EXERCISE INSTRUCTIONS.
[1] Which favorites does petitpie list in the forum thread about dog photos? Give each one.
[2] According to the forum thread about dog photos, what did the dog's ears do when he looked up as a puppy?

Untitled by adayinmylife9, on Flickr

The rest are from when he was a puppy

During a windy day


















And my absolute favorite, I laugh every time I see it...his ears used to stick straight up when he'd look up at me. It melted my heart.


----------



## McKay (Feb 19, 2011)

Its definitely hard to pick a fav of Atticus! He is such a charmer!


----------



## Lily's-Mom (May 31, 2012)

There are SO many terrific photos here!! 
Gosh, I want a toy poo - I want Atticus!


----------



## petitpie (Nov 16, 2011)

These are some of my favorites:
Petit Four and Peaches & Cream, Hot Toddy with Reindeer, Oreo Cookie, Tootsie Roll and Oreo Cookie, Coco Puff and Friends, Hot Toddy on Red Cushion, and Hot Toddy and Oreo Cookie.


----------



## LEUllman (Feb 1, 2010)

petitpie said:


> These are some of my favorites:
> Petit Four and Peaches & Cream, Hot Toddy with Reindeer, Oreo Cookie, Tootsie Roll and Oreo Cookie, Coco Puff and Friends, Hot Toddy on Red Cushion, and Hot Toddy and Oreo Cookie.


Your dogs are all super cute, but their names are just delicious! :adore:


----------



## petitpie (Nov 16, 2011)

GIVEN INFORMATION.
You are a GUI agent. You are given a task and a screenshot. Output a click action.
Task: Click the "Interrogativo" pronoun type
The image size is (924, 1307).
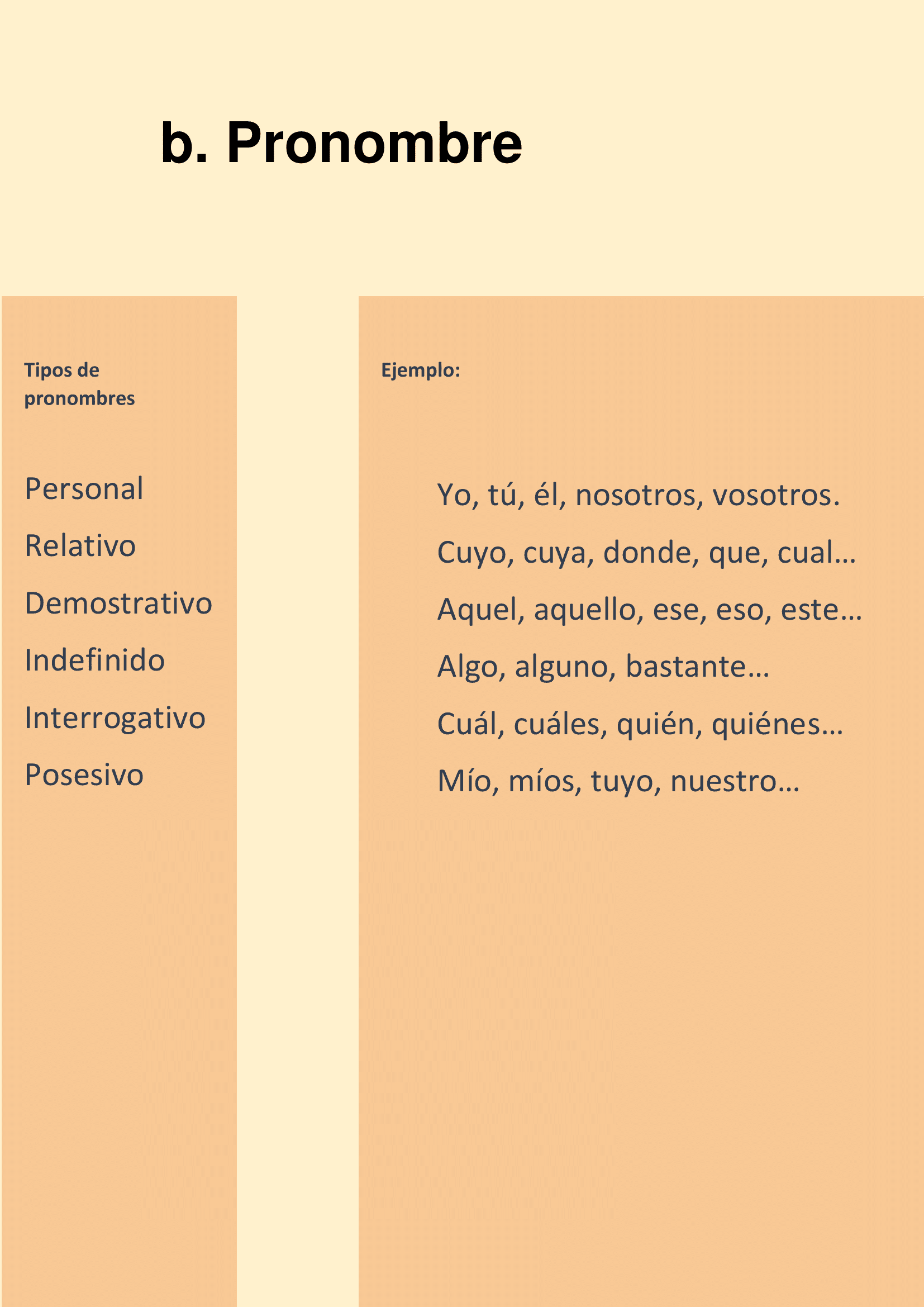(115, 717)
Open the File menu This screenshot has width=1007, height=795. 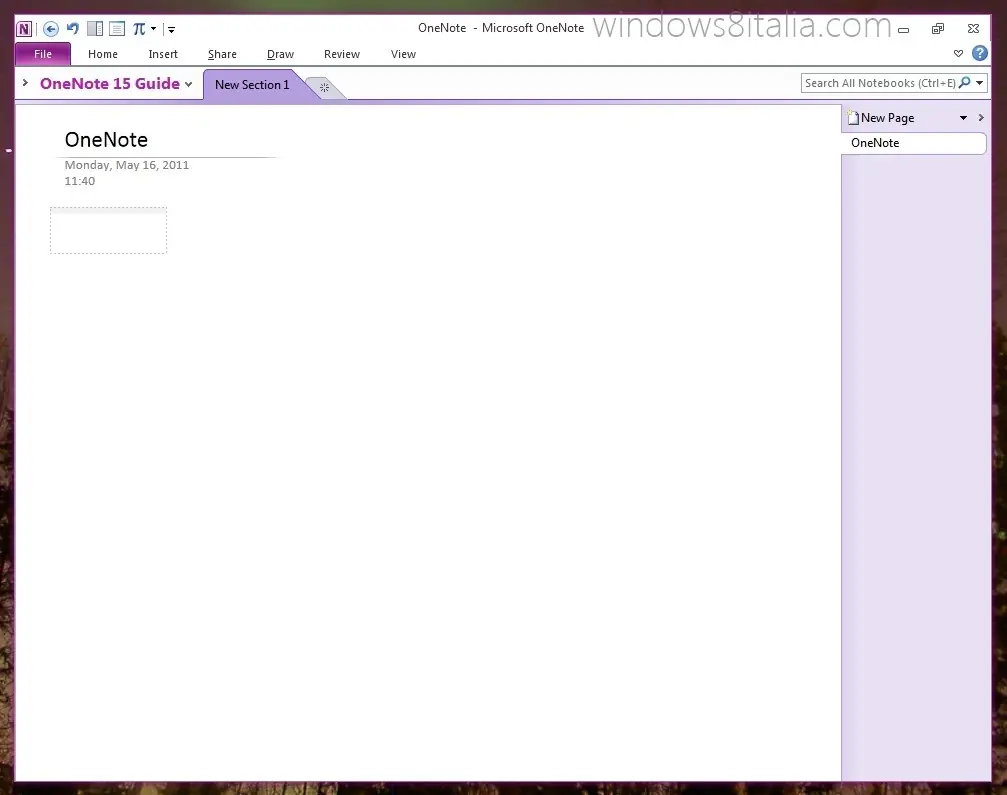pos(42,54)
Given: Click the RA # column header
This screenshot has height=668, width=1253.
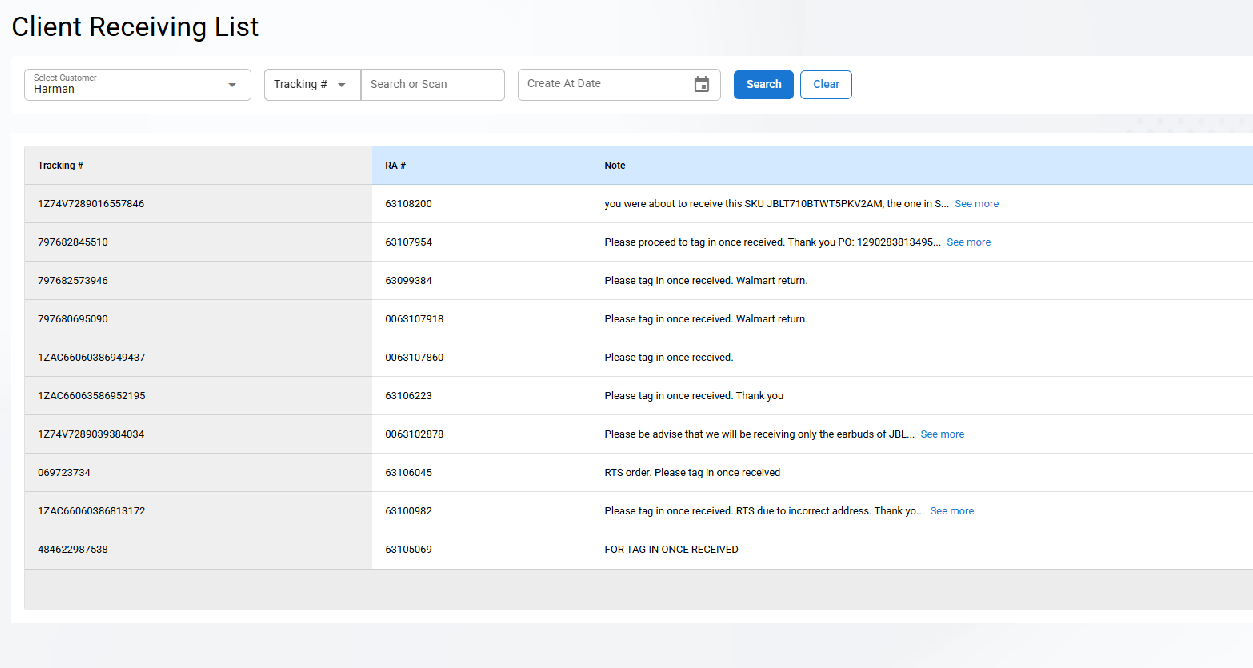Looking at the screenshot, I should (395, 165).
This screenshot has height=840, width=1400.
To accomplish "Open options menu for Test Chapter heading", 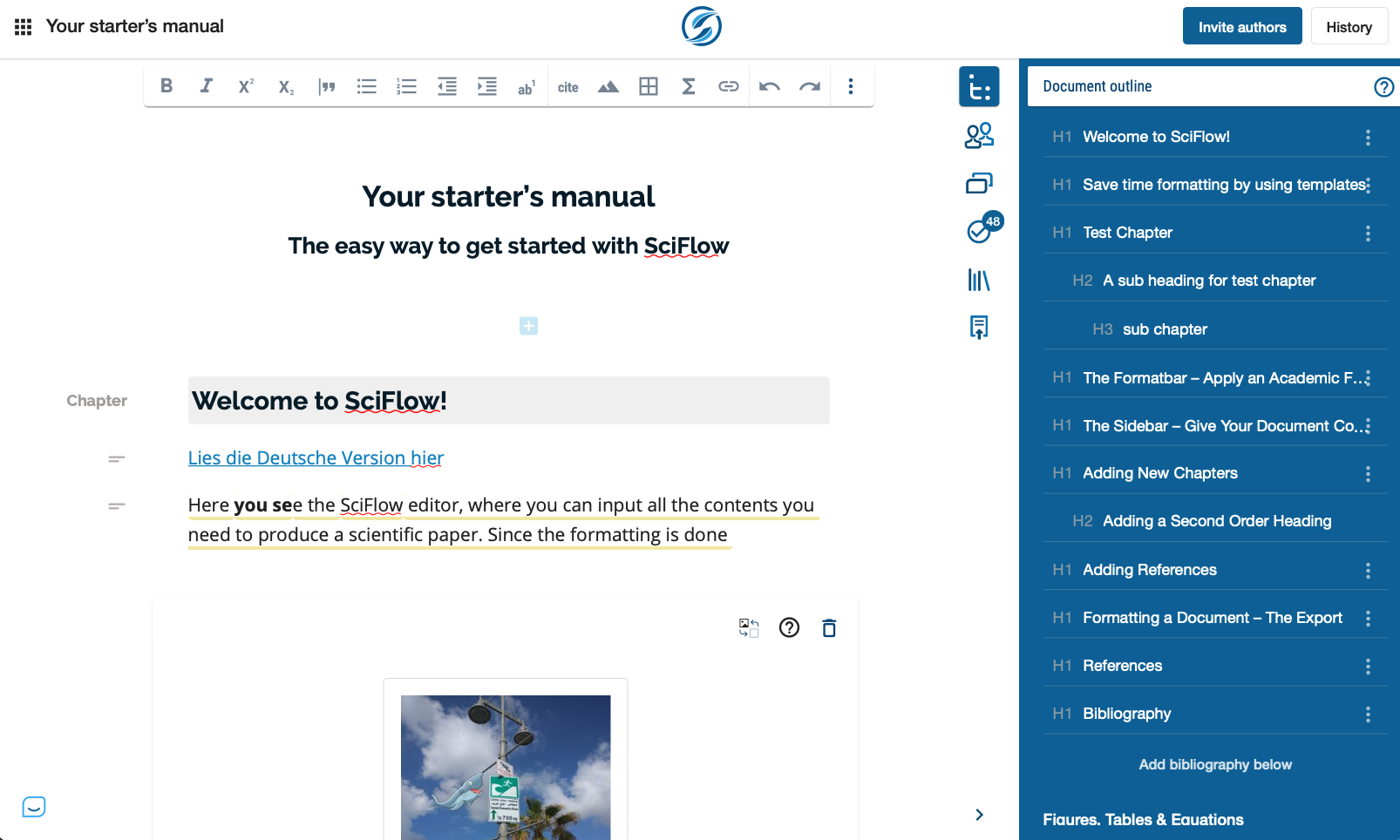I will [x=1367, y=232].
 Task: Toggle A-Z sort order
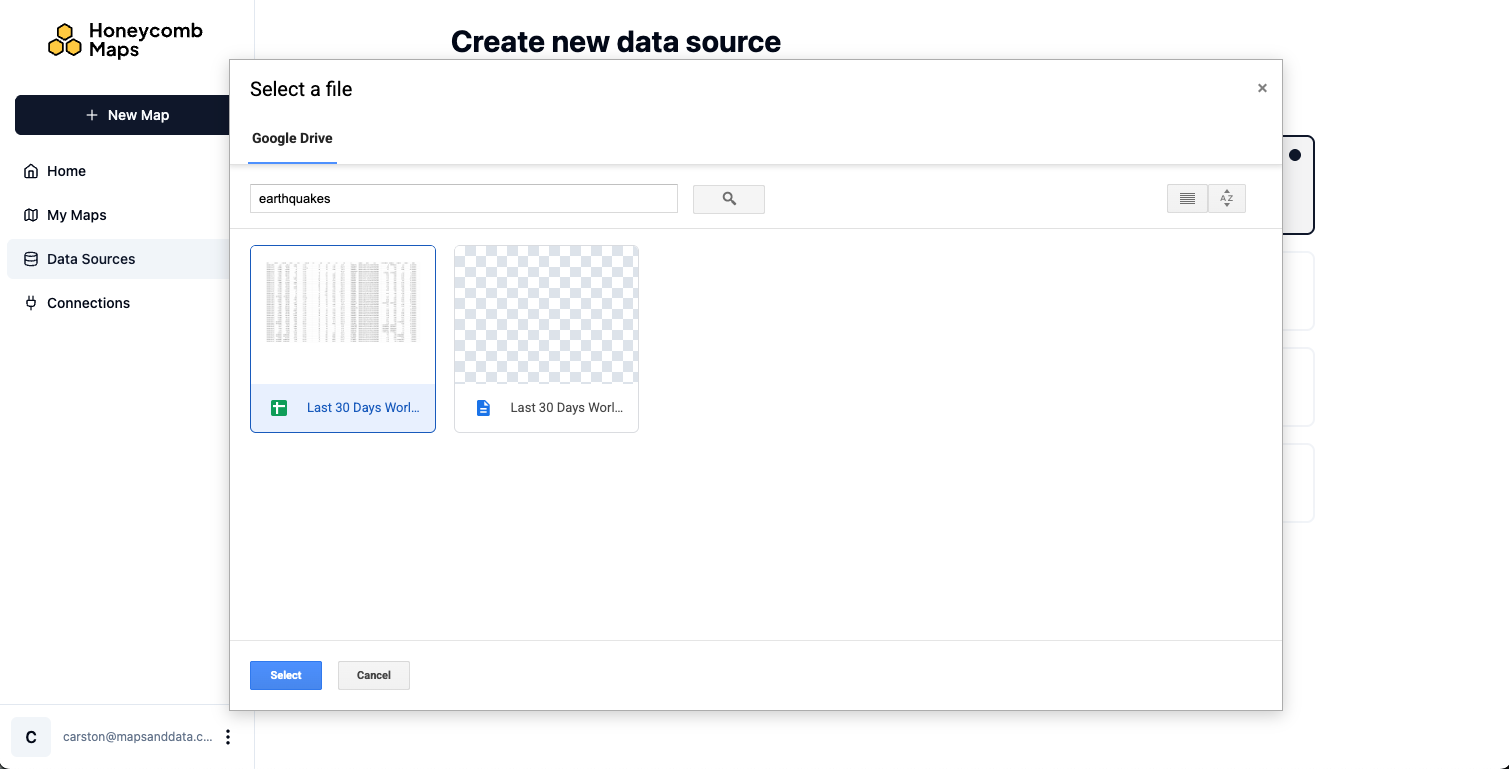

RESPONSES PER TASK.
[1]
- Petit Four and Peaches & Cream
- Hot Toddy with Reindeer
- Oreo Cookie
- Tootsie Roll and Oreo Cookie
- Coco Puff and Friends
- Hot Toddy on Red Cushion
- Hot Toddy and Oreo Cookie

[2] They used to stick straight up.